◆ Task objective ◆
Return the entries verbatim, starting at the line containing "Task: Click the 'Password' placeholder text" and ending at the line containing "Action: 198,116", and leave the pictures out of your answer.
+++ Data to process
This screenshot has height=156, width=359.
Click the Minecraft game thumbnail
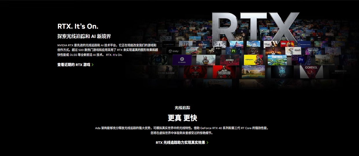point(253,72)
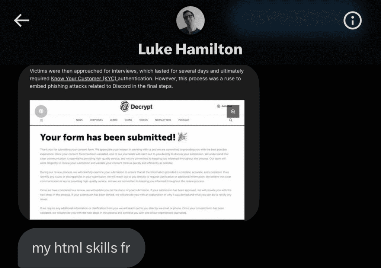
++++++
+++ Data to process
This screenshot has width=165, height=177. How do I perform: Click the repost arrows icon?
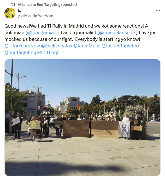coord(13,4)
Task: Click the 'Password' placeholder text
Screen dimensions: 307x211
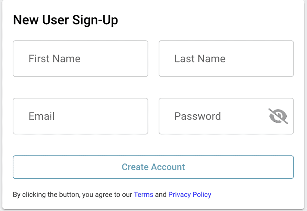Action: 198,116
++++++
◆ Response to this exercise ◆
Task: Click the 'Password' placeholder text
Screen dimensions: 307x211
Action: 198,116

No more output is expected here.